**TASK TO COMPLETE**
From the data below, repeat exactly the lines from the line with "Image resolution: width=840" to the line with "638x734 pixels.", both included.

**EXERCISE MATERIALS**
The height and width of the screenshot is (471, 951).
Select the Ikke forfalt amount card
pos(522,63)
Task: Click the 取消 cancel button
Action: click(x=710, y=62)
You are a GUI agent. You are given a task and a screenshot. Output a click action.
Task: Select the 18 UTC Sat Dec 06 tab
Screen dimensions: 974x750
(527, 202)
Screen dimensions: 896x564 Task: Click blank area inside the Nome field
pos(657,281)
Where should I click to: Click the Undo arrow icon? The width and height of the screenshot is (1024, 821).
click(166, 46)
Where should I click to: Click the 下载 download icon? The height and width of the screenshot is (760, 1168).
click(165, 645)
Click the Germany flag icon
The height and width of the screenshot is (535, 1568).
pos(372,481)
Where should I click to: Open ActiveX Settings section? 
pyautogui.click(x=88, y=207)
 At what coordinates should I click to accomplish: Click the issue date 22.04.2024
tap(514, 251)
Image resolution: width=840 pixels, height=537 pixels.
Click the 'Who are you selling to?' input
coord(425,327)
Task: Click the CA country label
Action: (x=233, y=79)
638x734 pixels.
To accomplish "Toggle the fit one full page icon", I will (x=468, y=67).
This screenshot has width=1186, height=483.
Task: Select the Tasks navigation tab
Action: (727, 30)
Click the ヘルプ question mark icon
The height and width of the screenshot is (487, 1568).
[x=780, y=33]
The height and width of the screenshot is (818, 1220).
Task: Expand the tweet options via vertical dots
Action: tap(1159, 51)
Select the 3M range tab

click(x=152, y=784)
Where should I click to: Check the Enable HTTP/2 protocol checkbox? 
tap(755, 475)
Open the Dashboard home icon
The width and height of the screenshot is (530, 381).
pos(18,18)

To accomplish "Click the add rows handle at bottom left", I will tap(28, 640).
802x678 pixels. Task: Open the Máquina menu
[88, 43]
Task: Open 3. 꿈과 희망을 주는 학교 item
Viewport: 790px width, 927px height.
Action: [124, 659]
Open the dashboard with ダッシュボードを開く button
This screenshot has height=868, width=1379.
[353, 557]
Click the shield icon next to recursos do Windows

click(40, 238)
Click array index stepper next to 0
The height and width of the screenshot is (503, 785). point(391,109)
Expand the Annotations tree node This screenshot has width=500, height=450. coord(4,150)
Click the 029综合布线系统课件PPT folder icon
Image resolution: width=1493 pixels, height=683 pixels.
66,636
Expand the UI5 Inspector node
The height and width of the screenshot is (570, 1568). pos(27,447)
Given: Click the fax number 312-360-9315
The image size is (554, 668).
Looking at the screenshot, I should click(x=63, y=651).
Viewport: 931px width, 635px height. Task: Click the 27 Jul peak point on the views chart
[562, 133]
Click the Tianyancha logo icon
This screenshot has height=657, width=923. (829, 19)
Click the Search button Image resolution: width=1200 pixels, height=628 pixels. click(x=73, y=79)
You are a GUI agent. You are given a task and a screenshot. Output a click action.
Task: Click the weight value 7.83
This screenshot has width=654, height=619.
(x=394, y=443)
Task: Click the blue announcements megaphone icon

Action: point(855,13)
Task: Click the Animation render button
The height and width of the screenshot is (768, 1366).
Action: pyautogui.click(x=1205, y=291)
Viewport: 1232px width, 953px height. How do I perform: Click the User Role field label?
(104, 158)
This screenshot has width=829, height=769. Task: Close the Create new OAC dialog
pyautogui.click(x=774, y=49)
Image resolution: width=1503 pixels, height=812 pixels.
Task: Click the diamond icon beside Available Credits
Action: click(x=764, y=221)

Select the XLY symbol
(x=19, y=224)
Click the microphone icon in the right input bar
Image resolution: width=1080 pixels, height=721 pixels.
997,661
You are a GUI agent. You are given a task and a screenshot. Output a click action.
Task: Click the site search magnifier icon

**ANSWER FOR THE TASK**
Image resolution: width=840 pixels, height=537 pixels.
Click the 'Who are you selling to?' input
coord(425,327)
Task: Click the CA country label
Action: (x=233, y=79)
638x734 pixels.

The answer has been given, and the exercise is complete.